Matt Heath: If aliens visited us they would hate our guts
- Publish Date
- Tuesday, 29 November 2016, 4:40PM
Any beings that could travel here would find us gross and kill us.
'If they're out there, we better hope they never find us' - Rick Yancey.
Last week we were told that aliens from the star HD 164595 may have sent out a powerful signal towards Earth.
There were exciting headlines like "SETI is investigating a possible extraterrestrial signal from deep space" and "Alien world far more advanced than ours".
Of course near the bottom of these articles you discover that the Russian's probably misread their telescope. Seth Shostak from the SETI Institute wrote "The chance that this is truly a signal from extraterrestrials is not terribly promising".
Like you and everyone else, I generally only read the headlines so it took me a full day to find out that nothing was happening. In that time it got me thinking. Why the bleeding hell are we trying to contact aliens anyway?
Surely that's a stupid thing to do. They would hate us and we would hate them and then they would kill us. Look at us. We are horrible sacks of water. We would gross them out.
But are we alone? Probably not. There are bound to be extra terrestrials of some sort out there.
It seems unlikely that life started only once, on Earth and to us. Then again a sample of one would think that. If it didn't happened here we wouldn't be around to wonder if it happened anywhere else. Still it seems safe to assume we aren't special.

PROBLEM DETAILS :: Copy the column about contacting aliens word for word, starting with "Of course near" and going on through "gross them out.".

DATASET EXTRACT ::
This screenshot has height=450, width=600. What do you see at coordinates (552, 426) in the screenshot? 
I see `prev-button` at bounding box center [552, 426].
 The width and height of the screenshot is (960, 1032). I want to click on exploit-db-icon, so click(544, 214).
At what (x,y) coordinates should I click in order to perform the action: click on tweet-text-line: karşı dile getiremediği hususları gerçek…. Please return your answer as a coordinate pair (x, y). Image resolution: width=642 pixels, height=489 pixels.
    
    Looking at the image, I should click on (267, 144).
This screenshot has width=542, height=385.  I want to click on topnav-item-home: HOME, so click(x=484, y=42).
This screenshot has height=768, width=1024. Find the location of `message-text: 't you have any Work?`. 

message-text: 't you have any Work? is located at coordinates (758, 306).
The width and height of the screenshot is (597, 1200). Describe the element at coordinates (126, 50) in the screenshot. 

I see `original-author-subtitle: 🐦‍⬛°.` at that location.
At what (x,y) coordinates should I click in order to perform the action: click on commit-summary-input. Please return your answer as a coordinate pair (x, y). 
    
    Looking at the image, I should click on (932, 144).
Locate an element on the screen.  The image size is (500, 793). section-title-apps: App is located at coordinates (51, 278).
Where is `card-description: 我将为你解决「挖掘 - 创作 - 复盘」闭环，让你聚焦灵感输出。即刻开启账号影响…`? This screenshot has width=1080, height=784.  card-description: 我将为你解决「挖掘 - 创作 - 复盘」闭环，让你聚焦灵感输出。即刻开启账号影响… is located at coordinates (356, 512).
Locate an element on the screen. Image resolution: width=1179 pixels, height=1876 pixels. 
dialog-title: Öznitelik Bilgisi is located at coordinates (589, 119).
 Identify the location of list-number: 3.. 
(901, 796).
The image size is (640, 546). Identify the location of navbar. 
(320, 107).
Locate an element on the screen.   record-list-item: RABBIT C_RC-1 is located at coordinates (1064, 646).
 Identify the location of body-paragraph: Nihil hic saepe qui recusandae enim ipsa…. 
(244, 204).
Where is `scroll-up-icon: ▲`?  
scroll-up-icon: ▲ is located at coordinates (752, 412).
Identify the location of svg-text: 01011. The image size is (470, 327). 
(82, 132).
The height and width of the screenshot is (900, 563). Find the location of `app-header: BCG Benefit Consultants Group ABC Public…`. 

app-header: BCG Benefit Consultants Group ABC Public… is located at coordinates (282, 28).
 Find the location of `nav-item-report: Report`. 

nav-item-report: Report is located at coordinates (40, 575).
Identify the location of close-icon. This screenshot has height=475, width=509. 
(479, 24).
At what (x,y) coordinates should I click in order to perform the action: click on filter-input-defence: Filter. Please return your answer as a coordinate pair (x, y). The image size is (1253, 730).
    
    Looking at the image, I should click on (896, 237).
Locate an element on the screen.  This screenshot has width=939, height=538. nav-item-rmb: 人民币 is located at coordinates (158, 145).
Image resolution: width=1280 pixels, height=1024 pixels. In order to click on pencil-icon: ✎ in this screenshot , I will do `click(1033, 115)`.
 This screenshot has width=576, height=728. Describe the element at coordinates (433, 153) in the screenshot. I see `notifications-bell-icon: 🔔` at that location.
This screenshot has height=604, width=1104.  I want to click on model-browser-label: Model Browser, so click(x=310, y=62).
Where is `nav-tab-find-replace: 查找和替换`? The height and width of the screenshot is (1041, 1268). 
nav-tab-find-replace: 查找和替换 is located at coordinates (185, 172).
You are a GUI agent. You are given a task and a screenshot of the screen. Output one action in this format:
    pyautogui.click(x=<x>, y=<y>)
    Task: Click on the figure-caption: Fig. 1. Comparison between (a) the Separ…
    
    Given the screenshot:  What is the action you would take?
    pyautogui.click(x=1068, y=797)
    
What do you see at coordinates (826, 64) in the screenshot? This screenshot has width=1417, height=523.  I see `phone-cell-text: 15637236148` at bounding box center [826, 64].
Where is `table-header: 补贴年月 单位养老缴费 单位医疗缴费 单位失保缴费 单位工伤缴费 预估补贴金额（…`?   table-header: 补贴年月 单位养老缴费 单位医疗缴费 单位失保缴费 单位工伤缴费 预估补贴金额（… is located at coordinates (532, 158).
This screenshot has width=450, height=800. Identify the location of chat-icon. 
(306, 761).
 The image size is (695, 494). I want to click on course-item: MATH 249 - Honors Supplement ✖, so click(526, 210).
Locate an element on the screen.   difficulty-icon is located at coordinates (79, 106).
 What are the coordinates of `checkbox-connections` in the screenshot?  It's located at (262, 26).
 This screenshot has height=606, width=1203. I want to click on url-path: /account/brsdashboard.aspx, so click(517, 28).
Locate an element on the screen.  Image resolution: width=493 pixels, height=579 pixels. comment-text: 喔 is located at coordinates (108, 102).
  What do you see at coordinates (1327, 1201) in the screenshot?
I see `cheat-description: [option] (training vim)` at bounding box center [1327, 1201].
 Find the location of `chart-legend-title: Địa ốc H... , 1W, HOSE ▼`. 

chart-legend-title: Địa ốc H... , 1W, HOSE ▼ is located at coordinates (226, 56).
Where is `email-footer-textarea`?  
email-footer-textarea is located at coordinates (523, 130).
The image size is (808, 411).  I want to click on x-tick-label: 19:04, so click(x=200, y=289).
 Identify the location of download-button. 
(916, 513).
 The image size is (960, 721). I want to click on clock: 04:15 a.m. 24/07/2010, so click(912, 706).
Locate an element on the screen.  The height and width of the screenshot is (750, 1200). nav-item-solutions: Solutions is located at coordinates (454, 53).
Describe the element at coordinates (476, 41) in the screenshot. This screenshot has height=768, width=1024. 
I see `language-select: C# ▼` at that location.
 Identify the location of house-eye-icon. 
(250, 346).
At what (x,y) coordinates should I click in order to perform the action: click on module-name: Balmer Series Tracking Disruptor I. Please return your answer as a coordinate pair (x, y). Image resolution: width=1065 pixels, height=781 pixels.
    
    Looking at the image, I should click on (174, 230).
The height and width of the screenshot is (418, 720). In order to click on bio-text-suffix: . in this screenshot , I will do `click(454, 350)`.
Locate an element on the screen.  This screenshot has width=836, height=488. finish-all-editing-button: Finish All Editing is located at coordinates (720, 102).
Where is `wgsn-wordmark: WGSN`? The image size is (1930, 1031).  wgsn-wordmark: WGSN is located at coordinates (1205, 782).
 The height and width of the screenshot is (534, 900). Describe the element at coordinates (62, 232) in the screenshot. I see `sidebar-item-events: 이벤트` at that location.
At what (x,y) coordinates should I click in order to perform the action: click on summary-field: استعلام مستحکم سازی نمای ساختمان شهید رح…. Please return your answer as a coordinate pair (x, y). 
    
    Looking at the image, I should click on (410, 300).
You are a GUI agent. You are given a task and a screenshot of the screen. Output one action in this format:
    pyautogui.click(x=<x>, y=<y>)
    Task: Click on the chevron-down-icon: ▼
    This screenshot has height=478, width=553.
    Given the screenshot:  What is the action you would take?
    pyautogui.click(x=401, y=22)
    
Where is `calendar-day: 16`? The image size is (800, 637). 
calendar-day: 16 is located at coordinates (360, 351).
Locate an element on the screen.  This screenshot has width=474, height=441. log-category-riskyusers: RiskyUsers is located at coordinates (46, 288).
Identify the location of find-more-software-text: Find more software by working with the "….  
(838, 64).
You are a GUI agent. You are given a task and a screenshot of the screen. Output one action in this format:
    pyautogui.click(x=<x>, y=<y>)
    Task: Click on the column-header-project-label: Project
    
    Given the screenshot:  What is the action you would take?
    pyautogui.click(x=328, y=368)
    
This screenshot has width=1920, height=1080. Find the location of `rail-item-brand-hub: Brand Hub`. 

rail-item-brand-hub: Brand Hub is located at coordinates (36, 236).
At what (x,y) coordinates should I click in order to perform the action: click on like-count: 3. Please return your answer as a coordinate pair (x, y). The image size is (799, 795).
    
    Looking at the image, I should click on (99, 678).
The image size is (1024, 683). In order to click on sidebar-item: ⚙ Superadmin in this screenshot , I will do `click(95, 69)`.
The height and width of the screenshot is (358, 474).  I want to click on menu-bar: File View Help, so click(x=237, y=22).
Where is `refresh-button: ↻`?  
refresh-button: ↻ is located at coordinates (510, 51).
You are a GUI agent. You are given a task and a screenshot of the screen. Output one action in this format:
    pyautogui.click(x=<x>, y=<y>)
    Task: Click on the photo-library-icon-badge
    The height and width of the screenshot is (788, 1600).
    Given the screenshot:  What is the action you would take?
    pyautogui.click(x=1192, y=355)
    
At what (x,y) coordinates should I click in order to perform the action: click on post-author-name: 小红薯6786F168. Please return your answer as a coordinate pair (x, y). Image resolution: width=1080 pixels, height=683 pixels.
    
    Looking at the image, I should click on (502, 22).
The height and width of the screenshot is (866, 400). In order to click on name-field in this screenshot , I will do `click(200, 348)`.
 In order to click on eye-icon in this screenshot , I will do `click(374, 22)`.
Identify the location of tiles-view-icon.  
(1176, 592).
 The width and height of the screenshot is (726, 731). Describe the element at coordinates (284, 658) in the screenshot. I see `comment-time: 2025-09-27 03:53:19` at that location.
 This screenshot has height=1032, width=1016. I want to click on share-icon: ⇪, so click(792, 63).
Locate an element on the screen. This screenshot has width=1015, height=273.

FINISHED EXERCISE ::
Of course near the bottom of these articles you discover that the Russian's probably misread their telescope. Seth Shostak from the SETI Institute wrote "The chance that this is truly a signal from extraterrestrials is not terribly promising".
Like you and everyone else, I generally only read the headlines so it took me a full day to find out that nothing was happening. In that time it got me thinking. Why the bleeding hell are we trying to contact aliens anyway?
Surely that's a stupid thing to do. They would hate us and we would hate them and then they would kill us. Look at us. We are horrible sacks of water. We would gross them out.